Cuando él trabaja es Buda, es zen, él es los otros. El trabajo lo borra, lo hace no ser, lo calma: largas horas de paz. Los otros no pudieron tener esto. O algunos sí. Muy pocos. El se salvó masticando un elixir que le lavaba el pasado y lo uncía al día. Un metabolismo singular, capaz de volver estimulante un depresor: ese descubrimiento lo salvó. Cobayo de sí mismo, hiperdopaminérgico Irazusta, autodiagnosticado.
Gloria al silencio en que mantuvo su secreto en el fondo de la sangre.
A la tarde, él guarda el guardapolvo y sigue a su planeta. Lo guía un invisible olor a rosas rojas. "Un catorce de junio": oye esa frase. Conoce al que dice y lo peor es esto: a Ella se la dice. Siente que llega tarde. Que al último beso de su vida está llegando tarde. Es el bar de la esquina frente al diario donde trabaja Ella; el doctor Irazusta y su planeta rojo sabían que Ella iba a estar ahí. Pero no vaticinaron la presencia del otro.

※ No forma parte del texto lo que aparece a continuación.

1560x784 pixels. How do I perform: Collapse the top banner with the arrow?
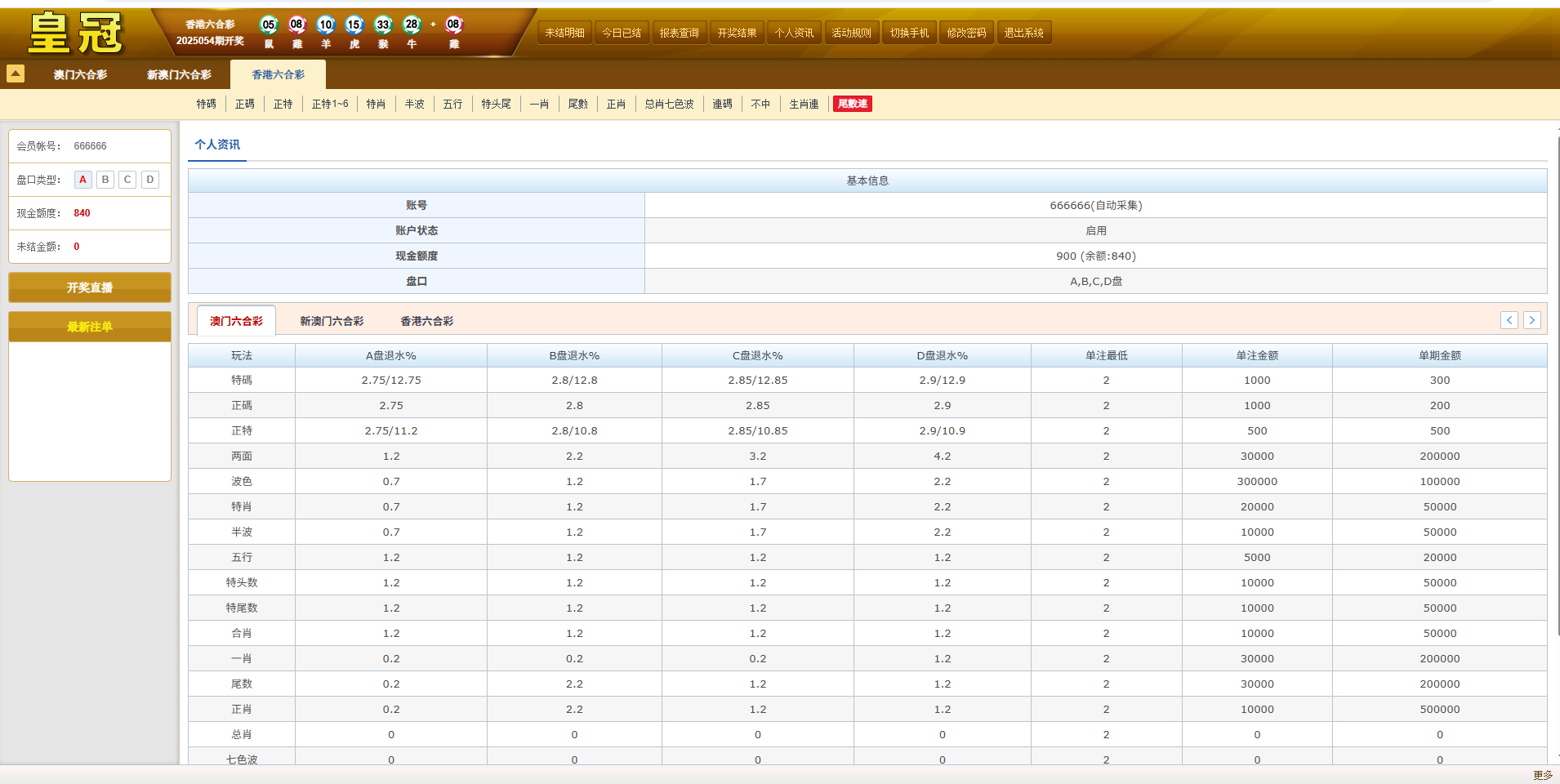[x=16, y=74]
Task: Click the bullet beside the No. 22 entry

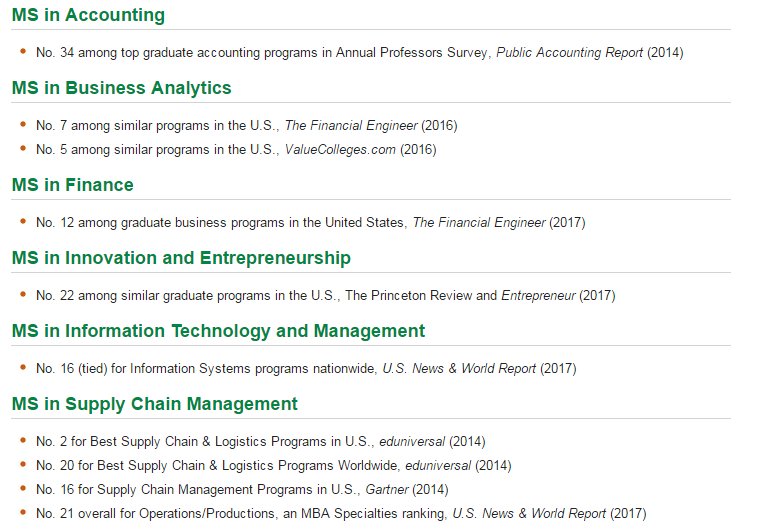Action: pyautogui.click(x=23, y=294)
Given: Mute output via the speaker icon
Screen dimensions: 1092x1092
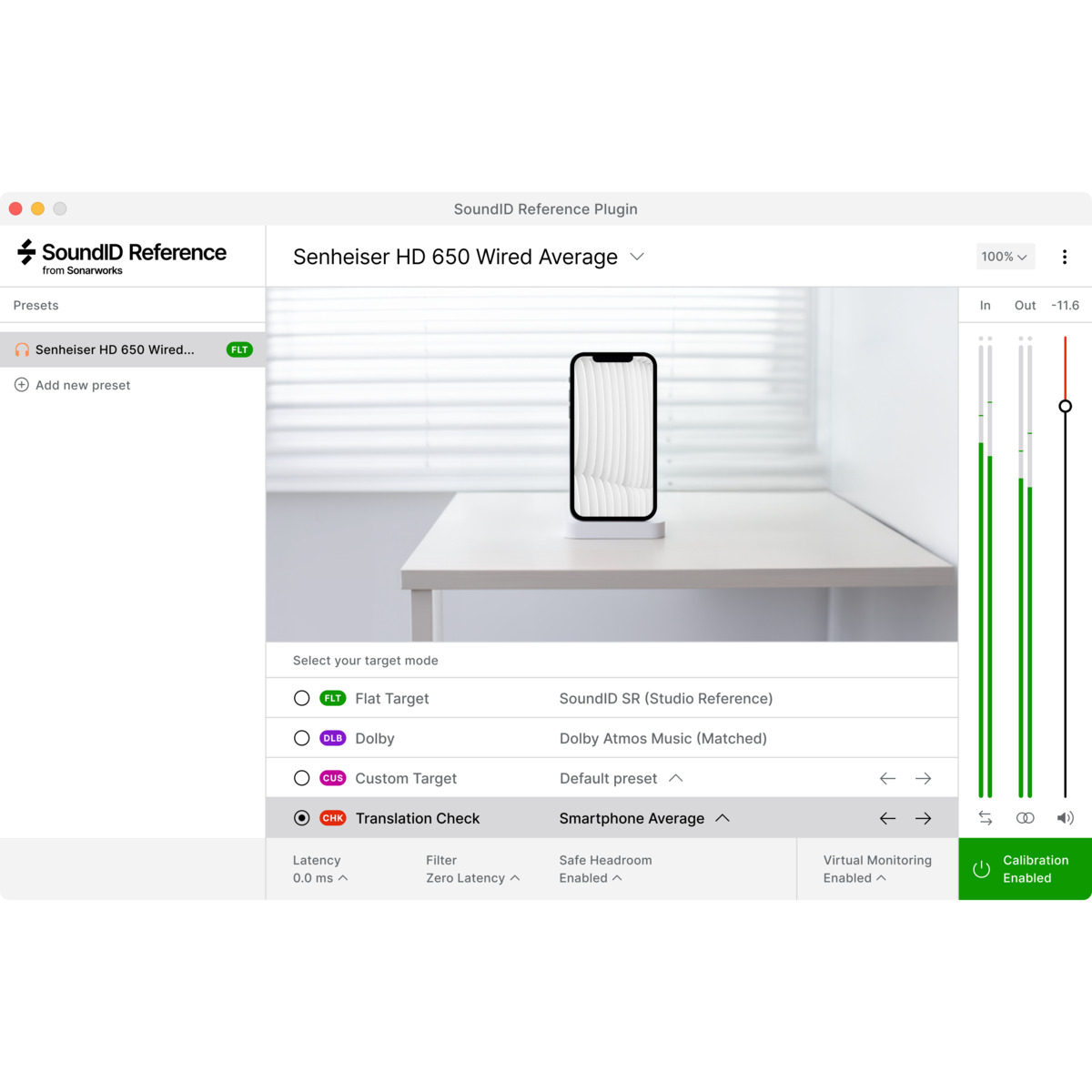Looking at the screenshot, I should point(1065,817).
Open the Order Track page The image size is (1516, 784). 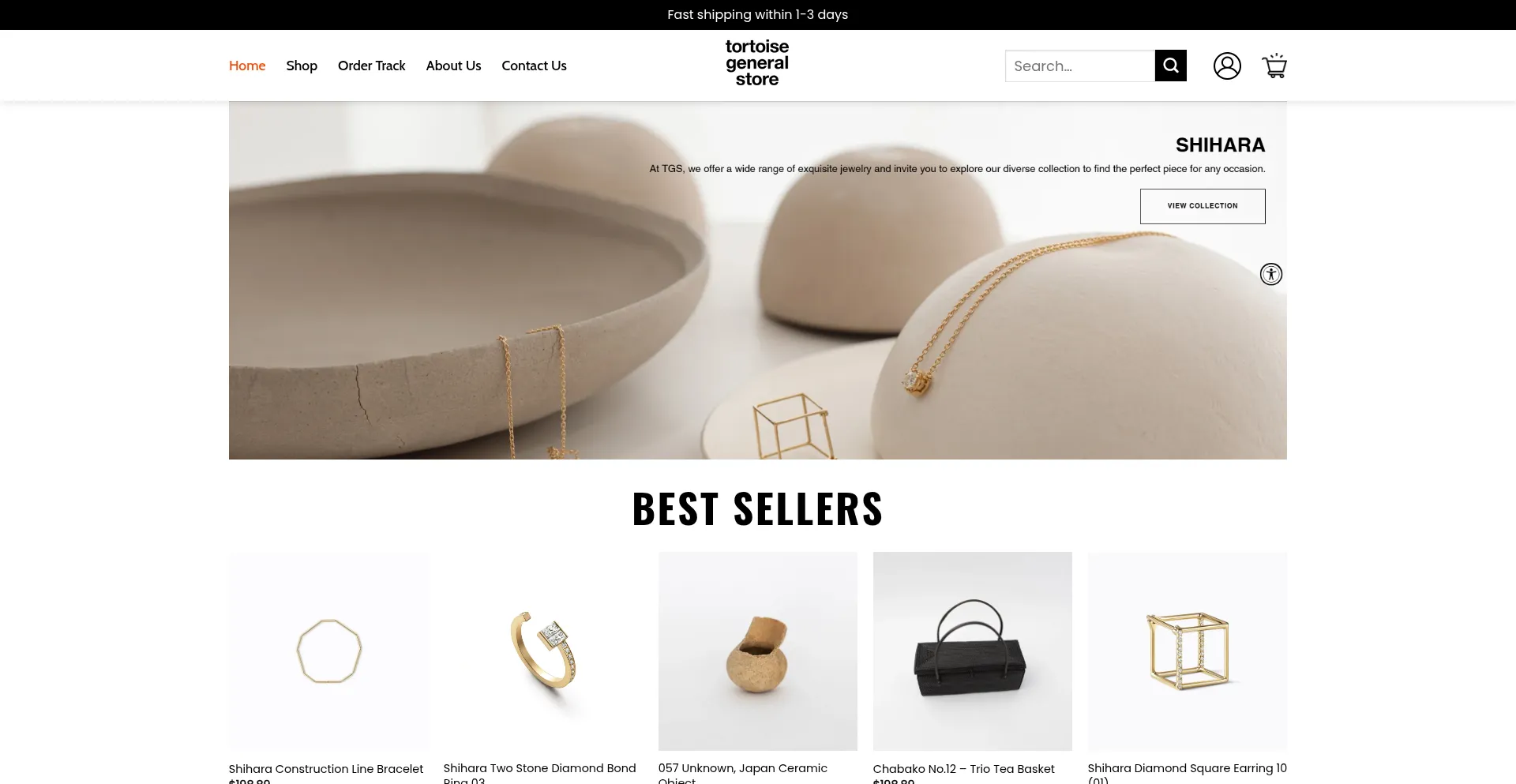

El otro lo saluda. Eso le da esperanzas: quizás él y Ella sean amigos. O a lo mejor es de perdonavidas, de manso ganador que lo saluda. ¿Cómo puede saber, un conocido, el hermano del Agus, qué siente él por Ella? No sabe. O le contaron los planetas. (Como ir asusta, Irazusta ya no lee el horóscopo del diario de la cantina en la mañana; ha cambiado el ritual. Ha bajado programas. Antes de ver al primer paciente, él ya consultó el mapa celeste, las efemérides astronómicas del día. Más desea, más teme).
No responde al saludo, anticipándose a un posible desaire de la mujer sentada. El arte de no sufrir es lo que mejor ha cultivado. Igual se sienta cerca. El otro baja la voz, pero no tanto. "Un catorce de junio, justo el aniversario de la derrota, mi cuñada salió del coma. Mi hermano quiso ir a verla", cuenta. El ya sabe la historia. Sabe el final. O al menos una parte. Ahora está dispuesto a escuchar lo que falta. Pero el otro se calla; le pregunta algo a la mujer y hace un gesto con la mano, como diciendo "Esperame", y camina hasta el mostrador del bar. Es la oportunidad dorada de Irazusta para acercarse a Ella, pero él no lo hará. Ella, desde su otra mesa, lo contempla. El mira la pared. Se siente un cobarde, pero no puede evitar esa inmovilidad que lo acomete. Entonces Ella se para. Camina hasta la mesa donde él está sentado. El hermano del Agus se da vuelta; de lejos, desde el mostrador, le sonríe. De nuevo lo saluda. No hay rencor en su voz; no se lo ve ofendido por el desplante inicial, que parece haber tomado como un descuido involuntario. El le responde sin ganas, con la mirada. Y el hermano del Agus se acerca muy despacio hasta la mesa donde Ella lo ha tomado del hombro a él y le susurra:
-Salvé los papeles.
-¿Los de Agustín? ¿Sus poemas?
-Sí. ¿Cómo está el hombre?
-¿Quién?
-El herido por el perro. En el bar de barrio Tablada...
-Ah... bien. Recuperado totalmente.
Le vienen recuerdos como de otra vida. Pero le dice al otro:
-Hola, Droopy. ¿Cómo va esa buena vida? ¿Ya soltaste la pala?